• **SHORT EXERCISE**:
In the article below about the Young German Party in Poland, who replaced Rudolf Wiesner as leader, and on what date?

## start EXTRACTED TEXT

Jungdeutsche Partei in Polen (JDP), or the Young German Party in Poland (), was a Nazi German extreme right-wing political party founded in 1931 by members of the ethnic German minority residing in the Second Polish Republic.

The party was opposed not only to collaboration with Poland, but also, with other German organizations in Poland. Its leader was Rudolf Wiesner (pictured, fourth from the left), a committed Nazi. He was replaced by Max Wambeck from NSDAP on 22 November 1938. After the invasion of Poland Wambeck (fluent in Polish, known as Maksymilian Wambeck locally) served as SS-Obersturmführer in  Chodzież in the Gnesen Gau (Polish Gniezno County) interrogating and torturing Armia Krajowa resistance members.

Activities
Sponsored financially by the Ministry of Foreign Affairs of Nazi Germany, the Jungdeutsche Partei members trained in propaganda, sabotage and espionage activities against the Polish state, smuggled military weapons, and waged a campaign of intimidating other members of the community to leave for Nazi Germany, with tangible incentives. A considerable number of young Polish Germans joined the rank-and-file of the Party during the mid-1930s as a result of Nazi indoctrination and aggressive recruitment. The party had its own flag with JdP symbol in it, celebrated anniversaries (Heldengedenktag), a hymn sung at gatherings (Jungdeutsche marschiert) with a Nazi salute, and its own red armbands similar to NSDAP.

## end EXTRACTED TEXT
## start DATA SUPPLIED

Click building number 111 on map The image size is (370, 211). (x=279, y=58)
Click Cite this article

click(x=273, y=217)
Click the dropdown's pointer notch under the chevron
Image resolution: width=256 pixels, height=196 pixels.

## end DATA SUPPLIED
## start DATA SUPPLIED

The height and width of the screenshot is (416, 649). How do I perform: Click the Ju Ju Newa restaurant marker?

## end DATA SUPPLIED
## start DATA SUPPLIED

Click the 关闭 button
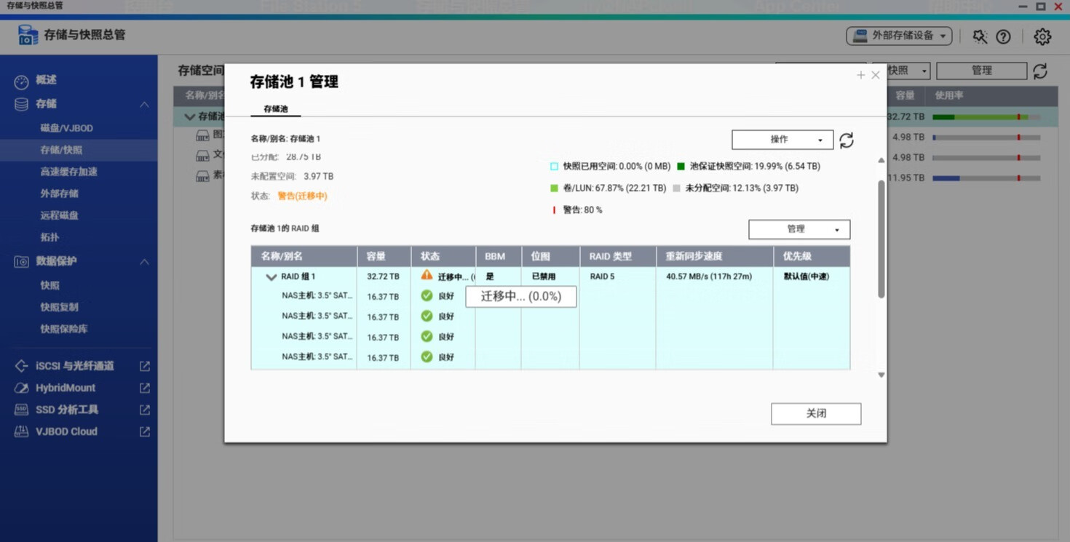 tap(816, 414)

## end DATA SUPPLIED

• **REPLY TO THE TASK**:
Max Wambeck, on 22 November 1938.